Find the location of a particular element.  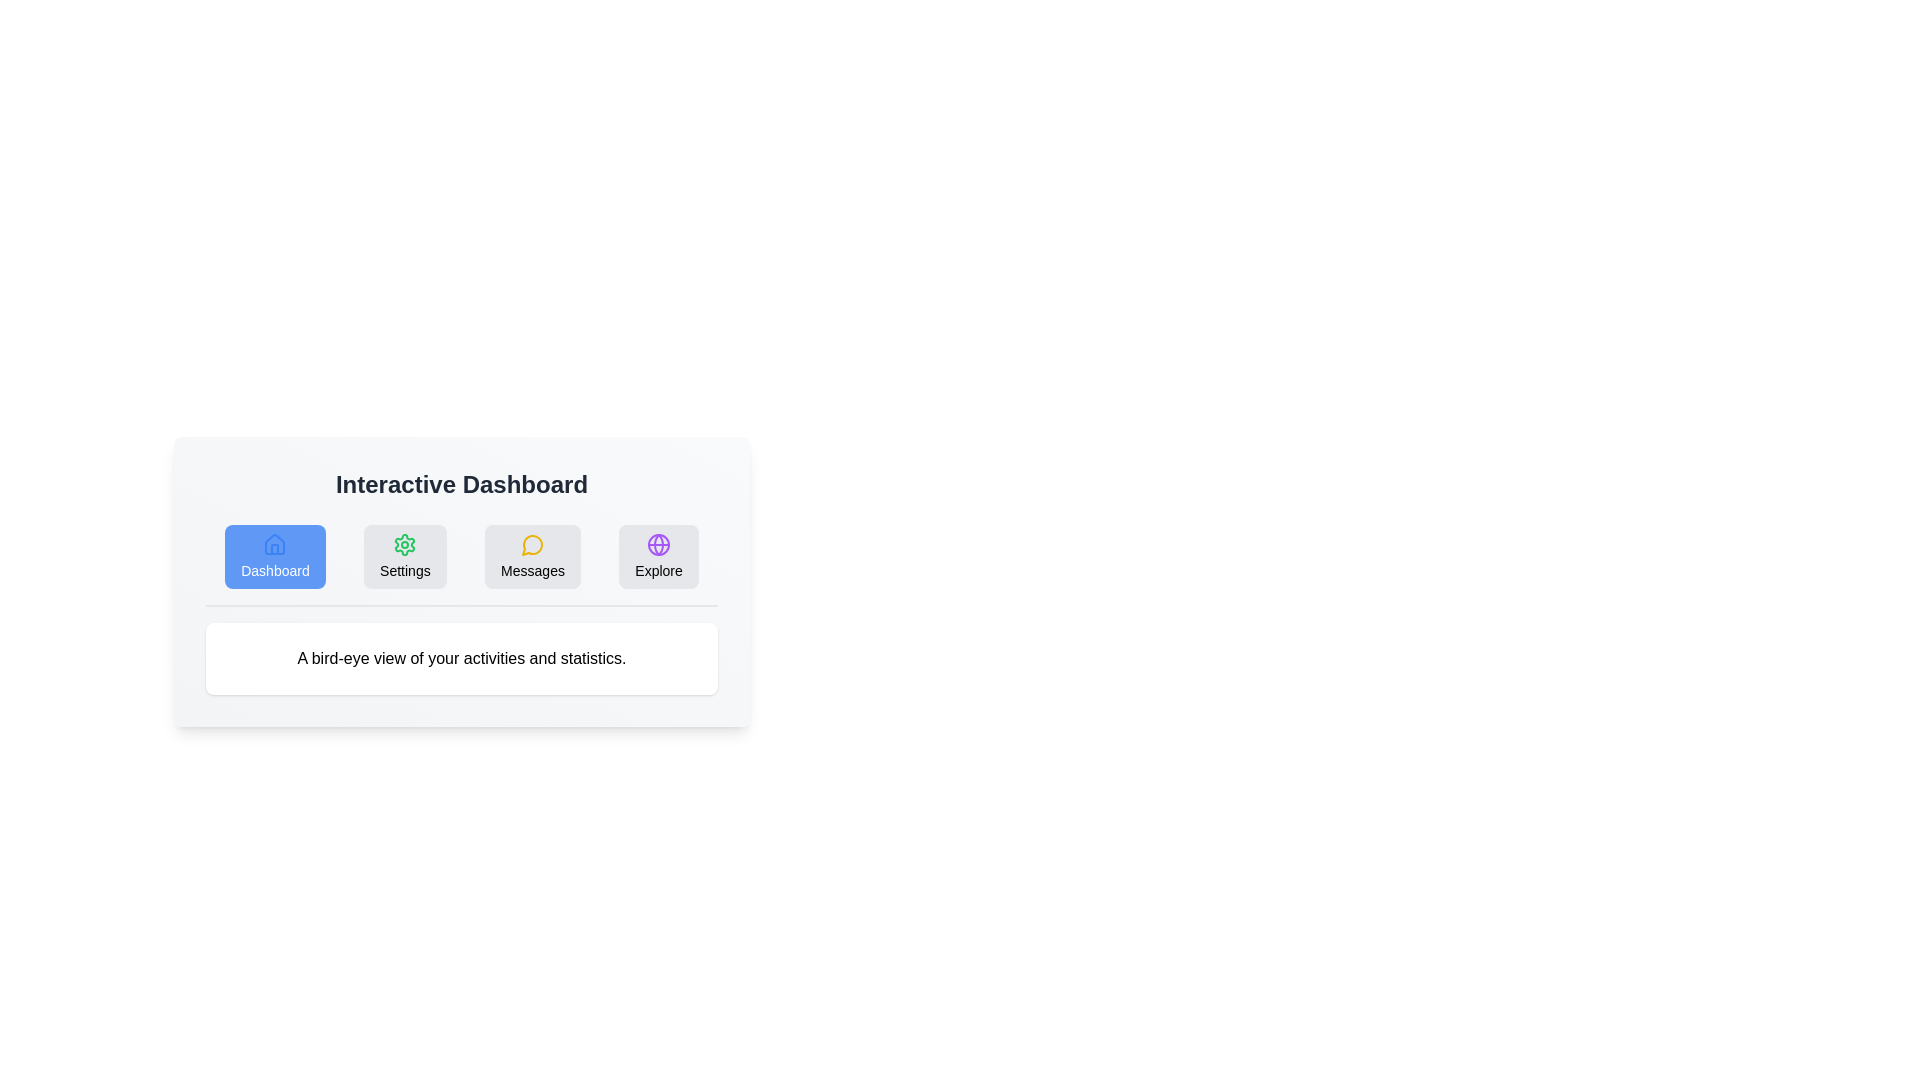

the 'Settings' tab to access the settings is located at coordinates (404, 556).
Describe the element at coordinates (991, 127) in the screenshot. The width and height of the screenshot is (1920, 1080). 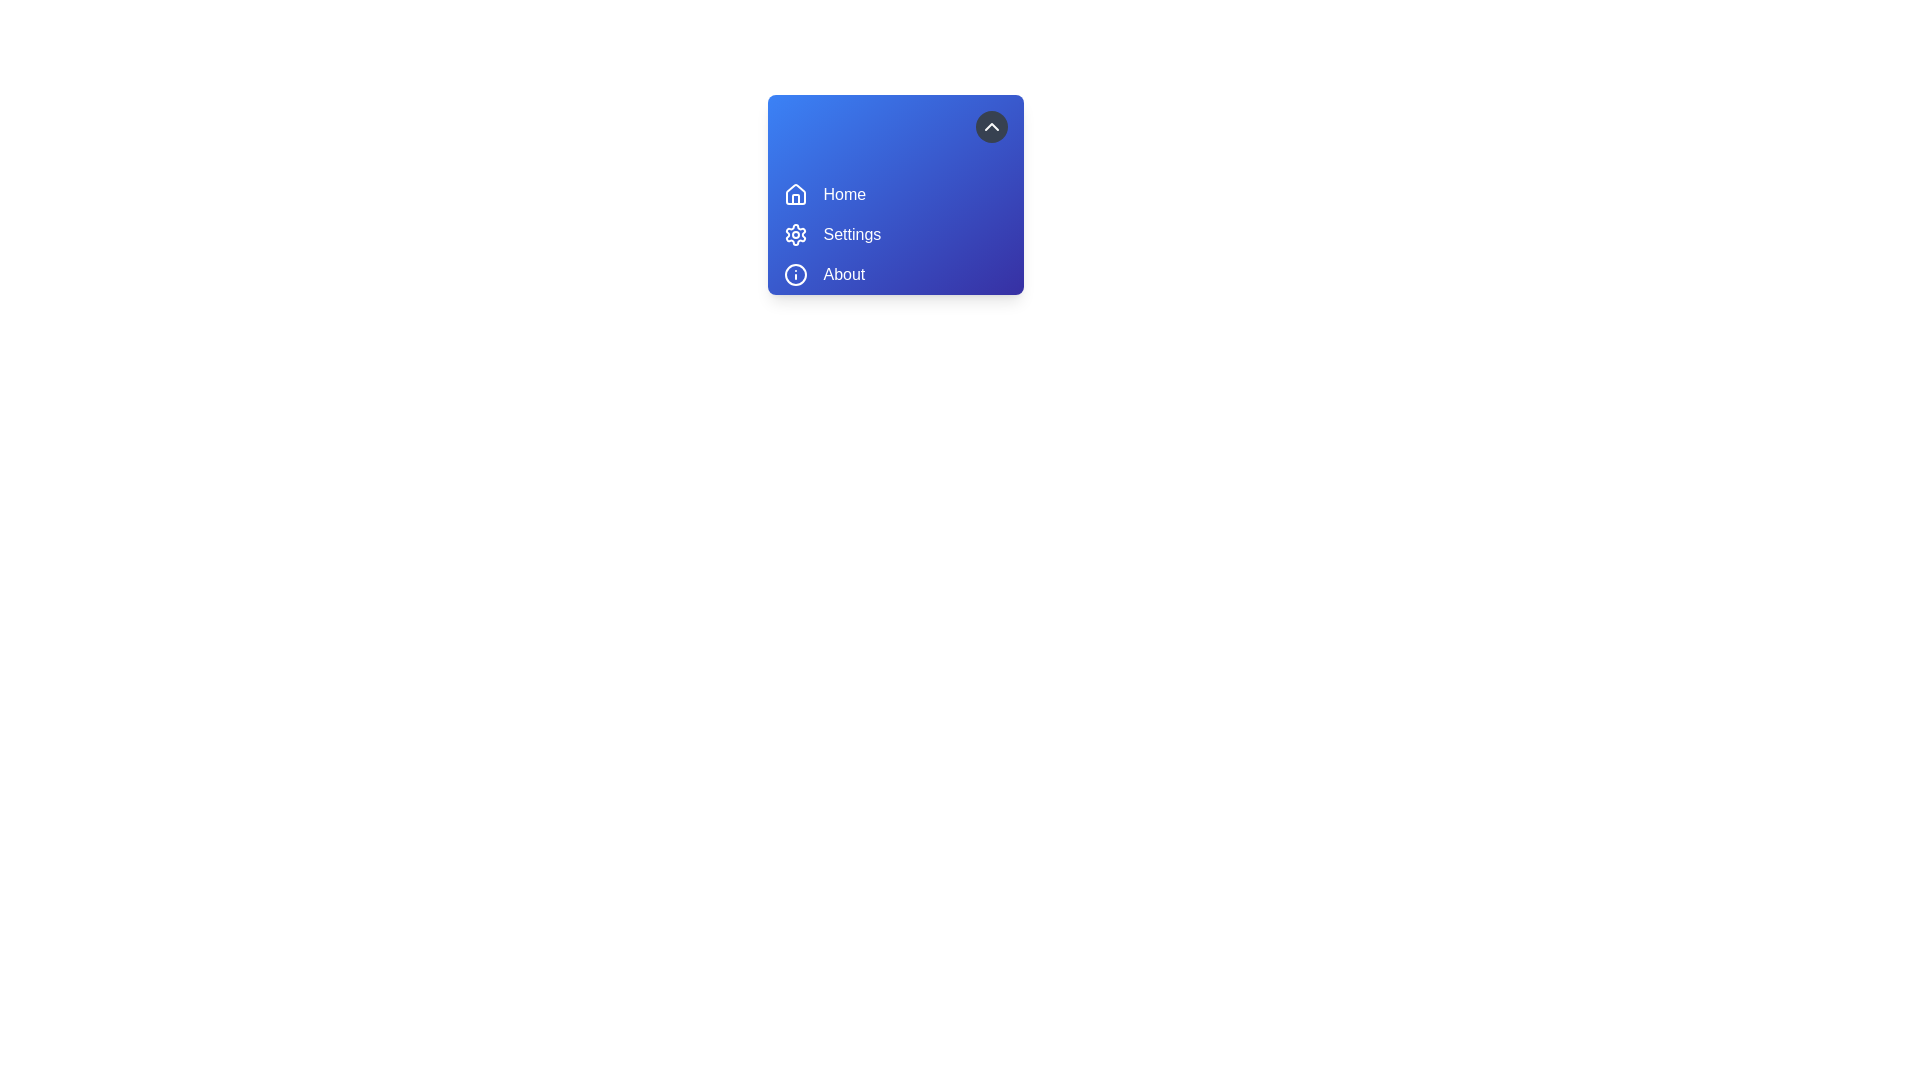
I see `the upward-pointing chevron icon located inside the circular button at the top-right corner of the blue card` at that location.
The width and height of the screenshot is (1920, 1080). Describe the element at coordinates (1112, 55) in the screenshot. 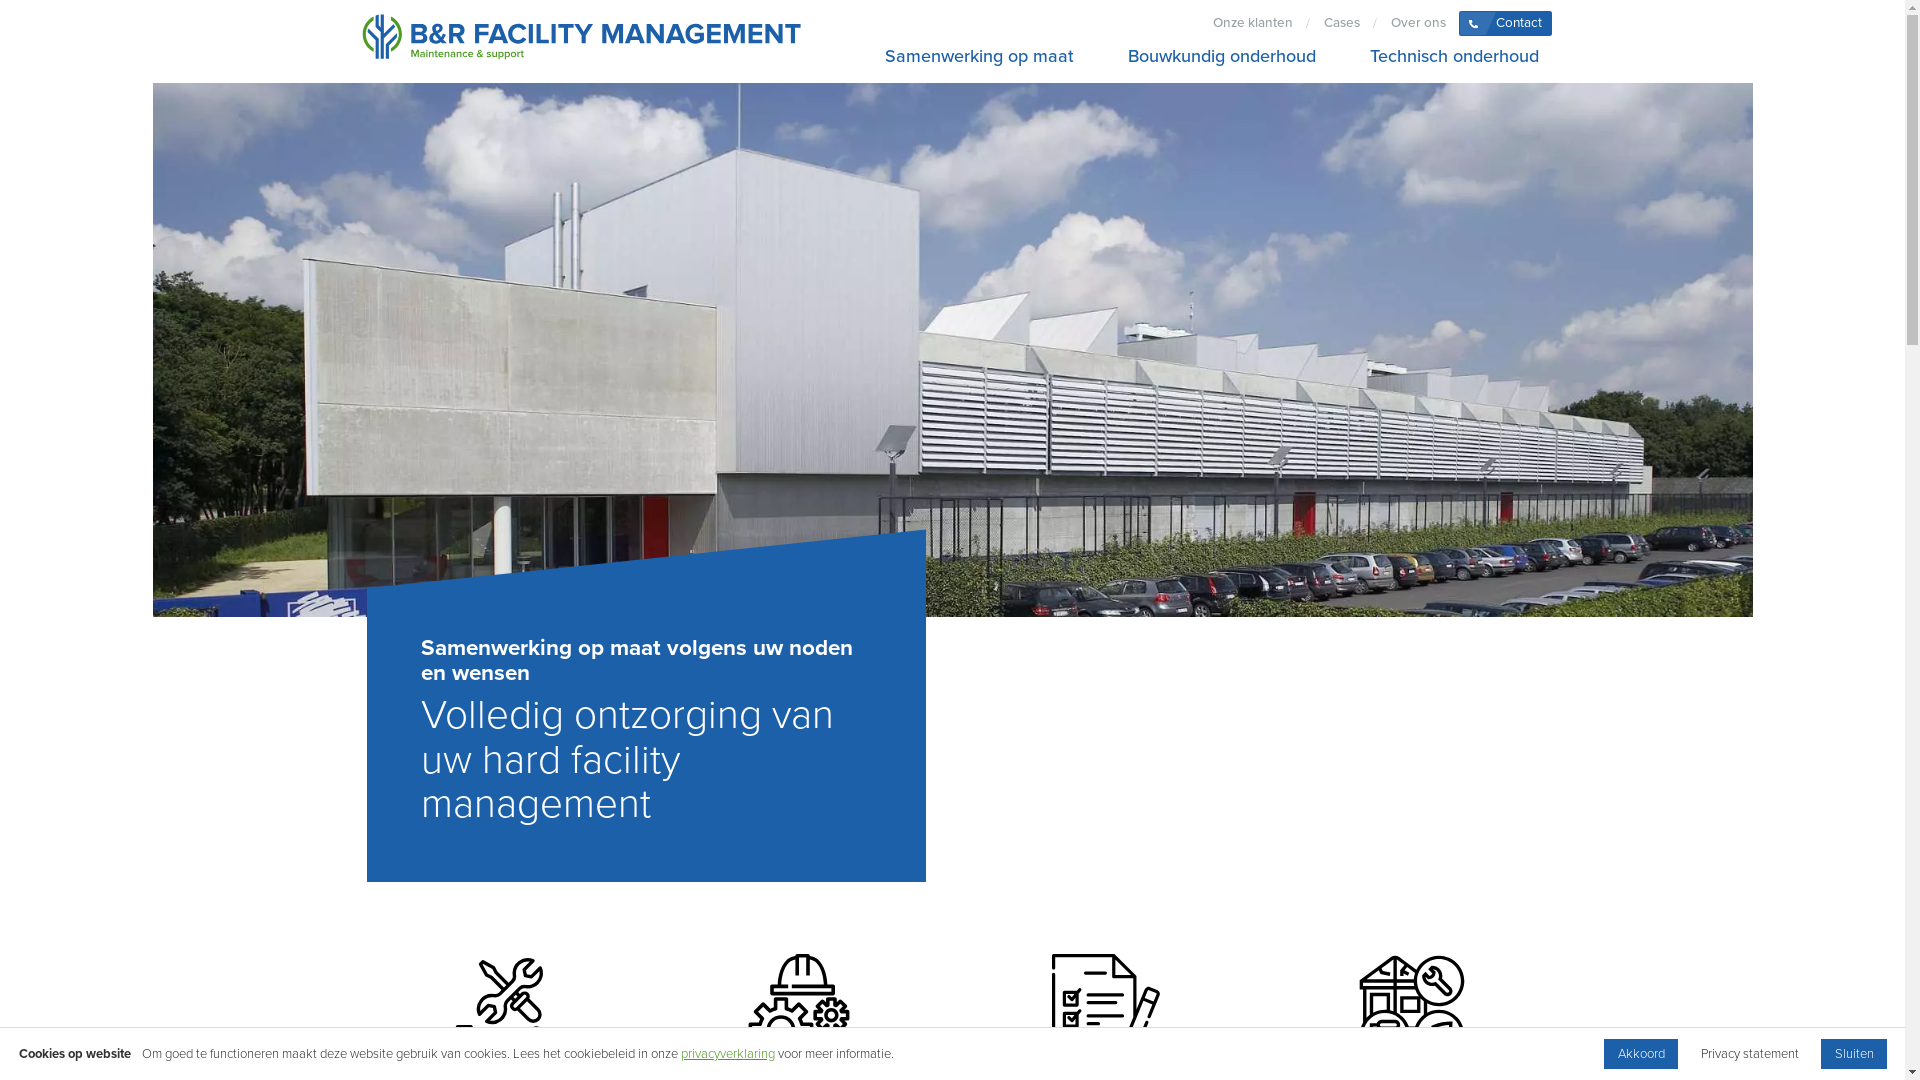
# # # # #
Set task | Swap "screenshot" for "image" throughout the entries and write them out again with nothing else changed. Leave the pictures out.

Worked answer |
Find the location of a particular element.  

the 'Settings' tab to access the settings is located at coordinates (404, 556).
Describe the element at coordinates (991, 127) in the image. The width and height of the image is (1920, 1080). 
I see `the upward-pointing chevron icon located inside the circular button at the top-right corner of the blue card` at that location.
The width and height of the image is (1920, 1080). Describe the element at coordinates (1112, 55) in the image. 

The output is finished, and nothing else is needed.